TEXT SECTION
The Valley of Hinnom is first mentioned in the Hebrew Bible as part of the border between the tribes of Judah and Benjamin (Joshua 15:8). During the late First Temple period, it was the site of the Tophet, where some of the kings of Judah had sacrificed their children by fire (Jeremiah 7:31). Thereafter, it was cursed by the biblical prophet Jeremiah (Jeremiah 19:2–6). In later Jewish rabbinic literature, Gehinnom became associated with divine punishment in Jewish Apocalypticism as the destination of the wicked. It is different from the more neutral term Sheol, the abode of the dead. The King James Version of the Bible translates both with the Anglo-Saxon word hell.

The Valley of Hinnom is the Modern Hebrew name for the valley surrounding the Old City of Jerusalem and the adjacent Mount Zion from the west and south. It meets and merges with the Kidron Valley, the other principal valley around the Old City, near the Pool of Siloam which lie to the southeastern corner of Ancient Jerusalem. It is also known as Wadi er-Rababi ( "valley of the Rebab"). The northwestern part of the valley is now an urban park.

In Judaism, the term Gehinnom is used for the realm in which the wicked expiate their sins.

Etymology
The Bible refers to the valley as  Gei Ben-Hinnom, literally the "valley of the son of Hinnom" or גֵי־הִנֹּם Gē Hīnnōm, "valley of Hinnom". In Mishnaic Hebrew and Aramaic, the name was contracted into  Gehinnom or  Gehinnam.

English "Gehenna" represents Géenna ( ; from ), the Greek transliteration found in the New Testament.

Geography

The exact location of the Valley of Hinnom is disputed. George Adam Smith wrote in 1907 that there are three possible locations considered by historical writers:
 East of the Old City (today identified as the Valley of Josaphat)
 Within the Old City (today identified as the Tyropoeon Valley): Many commentaries give the location as below the southern wall of ancient Jerusalem, stretching from the foot of Mount Zion eastward past the Tyropoeon to the Kidron Valley. However the Tyropoeon Valley is usually no longer associated with the Valley of Hinnom because during the period of Ahaz and Manasseh, the Tyropoeon lay within the city walls and child sacrifice would have been practiced outside the walls of the city.
 Wadi ar-Rababi: Dalman (1930), Bailey (1986) and Watson (1992) identify the Wadi ar-Rababi, which fits the description of Joshua that Hinnom valley ran east to west and lay outside the city walls. According to Joshua, the valley began at En-rogel. If the modern Bir Ayyub is En-rogel, then Wadi ar-Rababi, which begins there, is Hinnom.

EXTRACTED RECORDS

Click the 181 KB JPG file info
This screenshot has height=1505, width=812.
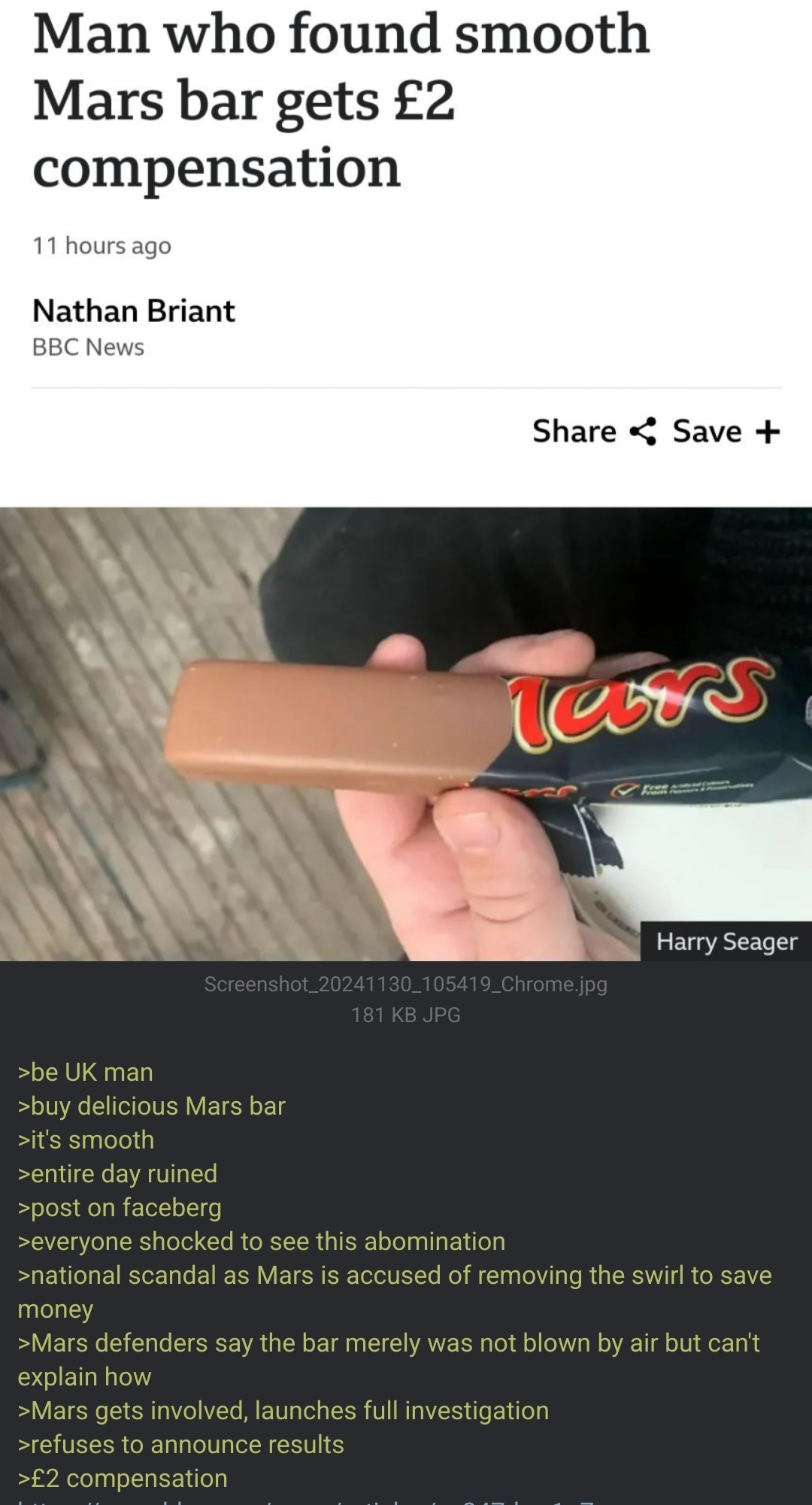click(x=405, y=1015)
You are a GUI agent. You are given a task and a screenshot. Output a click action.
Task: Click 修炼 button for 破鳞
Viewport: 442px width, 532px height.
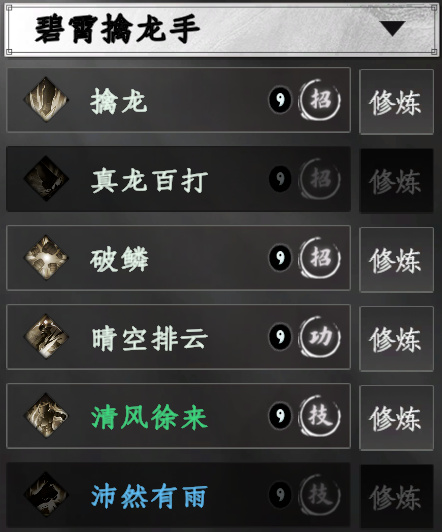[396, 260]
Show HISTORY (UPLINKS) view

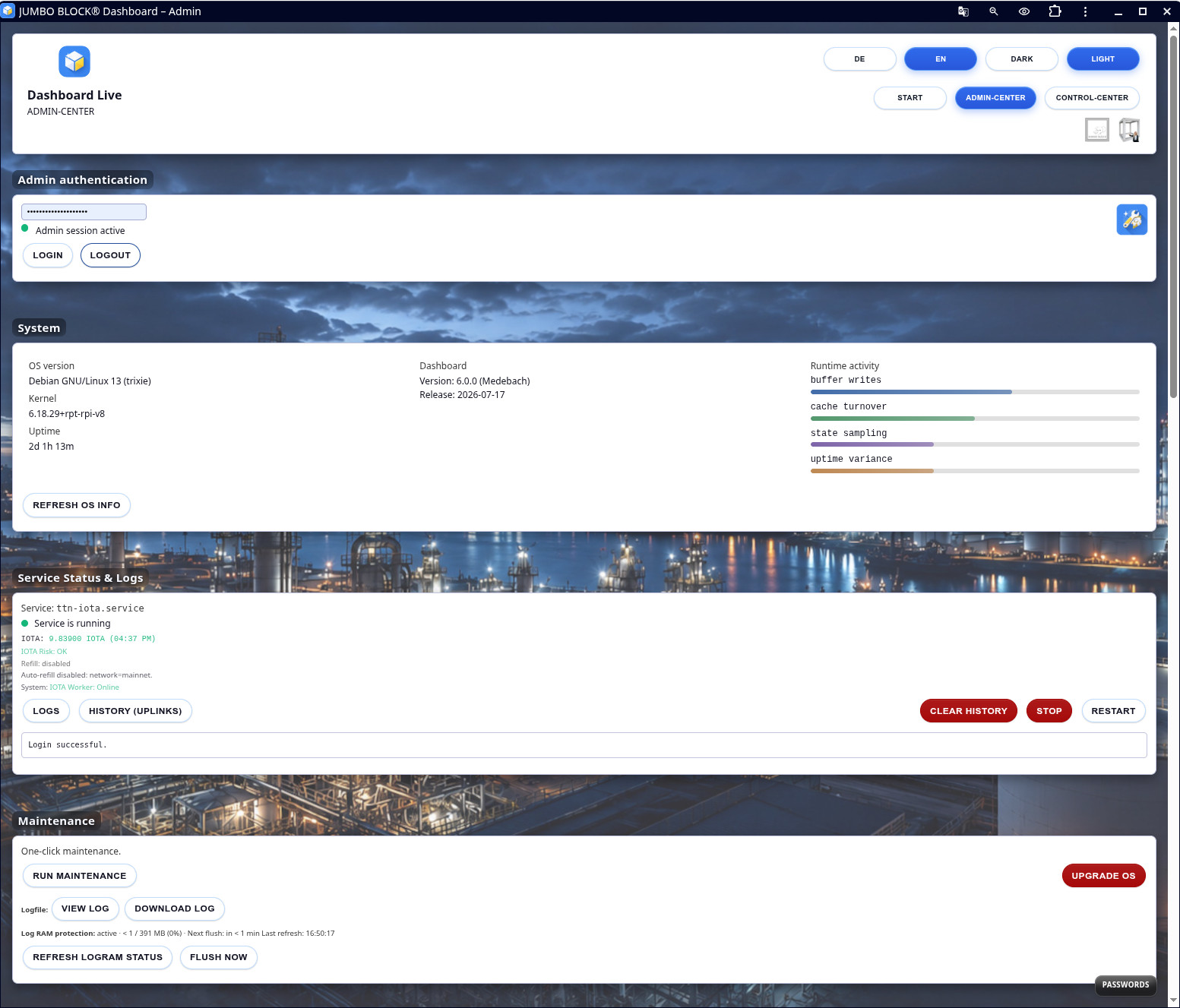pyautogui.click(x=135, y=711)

TASKS FOR THIS EXERCISE
- A) In the passage on the Valley of Hinnom, copy the text starting at "In Judaism, the" and ending after "the New Testament.", substituting "Gehinom" for "Gehinnom".
- B) According to the passage on the Valley of Hinnom, which valley does the Valley of Hinnom meet and merge with?

OUTPUTS
- A)
In Judaism, the term Gehinom is used for the realm in which the wicked expiate their sins.

Etymology
The Bible refers to the valley as  Gei Ben-Hinnom, literally the "valley of the son of Hinnom" or גֵי־הִנֹּם Gē Hīnnōm, "valley of Hinnom". In Mishnaic Hebrew and Aramaic, the name was contracted into  Gehinom or  Gehinnam.

English "Gehenna" represents Géenna ( ; from ), the Greek transliteration found in the New Testament.

- B) The Kidron Valley.